Good old common sense. For the most part it works. It tells us that really hot things are best left untouched, that you shouldn’t jump in front of a fast car, or stepping off a cliff is a bad idea. However for more complicated things, you can’t always trust it.
The reason for the technology that we see around us today is that common sense was rejected centuries ago in favor of the scientific method. The scientific method essentially says that your assertions must be tested first and be repeatable before they’re accepted. It’s the testing that matters, not common sense. In that vein, here are two car misconceptions that seem sensible on the surface but are actually false:
Leaving Your Tailgate Open Improves Your Mileage
This seems to make sense when you imagine air flowing across the top of your pickup and then down into the bed where it meets the vertical surface of your closed tailgate. Surely this must cause more drag when the airflow is forced up and over the closed tailgate. If air actually behaved this way then yes, you’re better off leaving the tailgate down.

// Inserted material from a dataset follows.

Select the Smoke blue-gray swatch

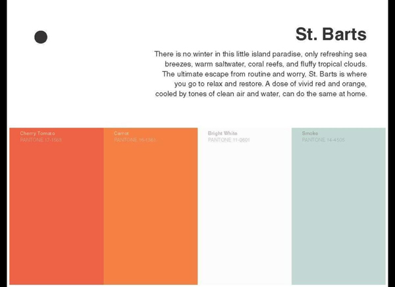click(x=338, y=211)
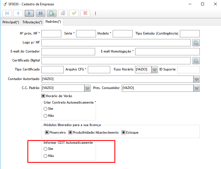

But nature behaves differently. The air flowing past the pickup bed splits into two parts: a bubble of slow-moving air that occupies the bed, and a faster moving layer that flows over the bubble and over the raised tailgate. The truck plus the bubble results in a more aerodynamic shape than a truck with its tail gate open.
A 5 Mph Speed Limit Increase Has a Minimal Effect on Road Fatalities
Driving 5 mph faster doesn’t seem like much and it may not increase your individual risk level by much. However, collectively it poses a larger risk. When lots of people are exposed to that risk, even when it’s relatively low, it means that more people will die on the road at the end of the year. When one person flips a coin, his odds of getting a tails up is 50%. But when one million people flip a coin, it’s a near certainty that lots of people will get a tails side up.
The faster you drive, the less reaction time you have because it takes more distance to slow down. That increases the likelihood of striking the bicyclist that pulls in front of you or the pedestrian that isn’t looking your way when he or she crosses the road. It increases the likelihood of your crashing into the driver’s door and into the driver of a car stalled in front of you.